Problem:
Can you set out the listing below as a numbered list, running from the line with "704x564 pixels. How" to the line with "coord(1095,766)", both of those lines included and blank lines left out?

Input records:

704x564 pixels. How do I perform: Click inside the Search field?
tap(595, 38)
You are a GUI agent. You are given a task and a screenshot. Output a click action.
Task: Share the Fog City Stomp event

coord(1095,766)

==

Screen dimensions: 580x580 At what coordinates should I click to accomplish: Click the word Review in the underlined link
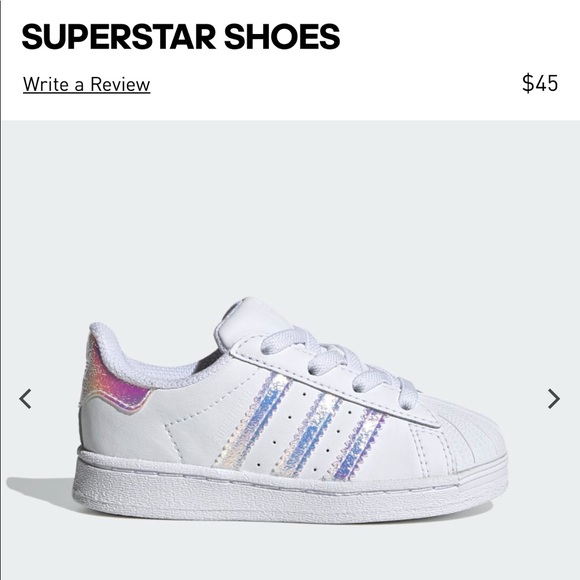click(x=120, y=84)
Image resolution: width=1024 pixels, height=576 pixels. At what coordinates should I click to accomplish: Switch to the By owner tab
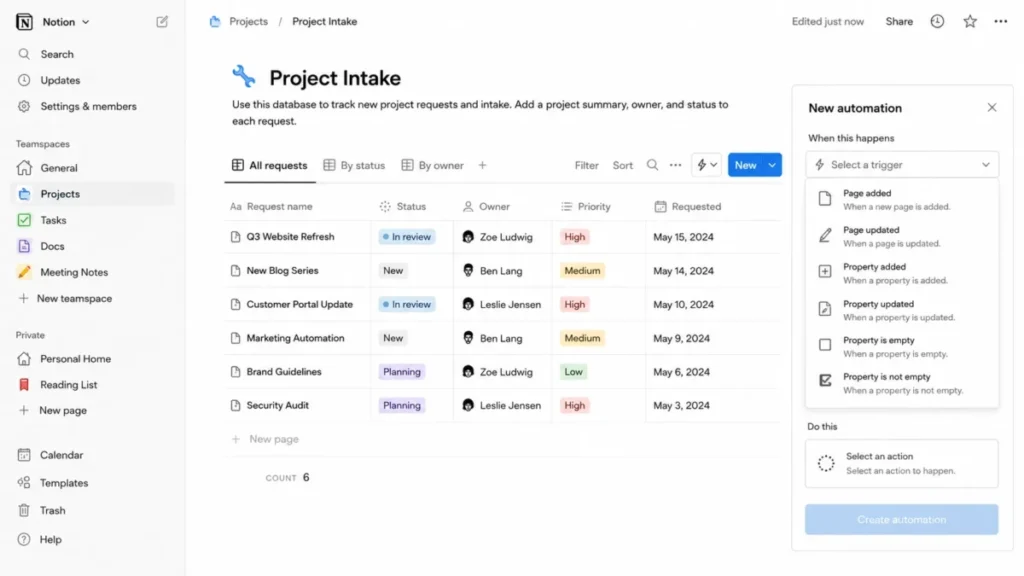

...

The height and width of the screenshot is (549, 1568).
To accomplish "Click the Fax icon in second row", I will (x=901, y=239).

Right answer:
1. 704x564 pixels. How do I perform: Click inside the Search field?
2. tap(595, 38)
3. You are a GUI agent. You are given a task and a screenshot. Output a click action.
4. Task: Share the Fog City Stomp event
5. coord(1095,766)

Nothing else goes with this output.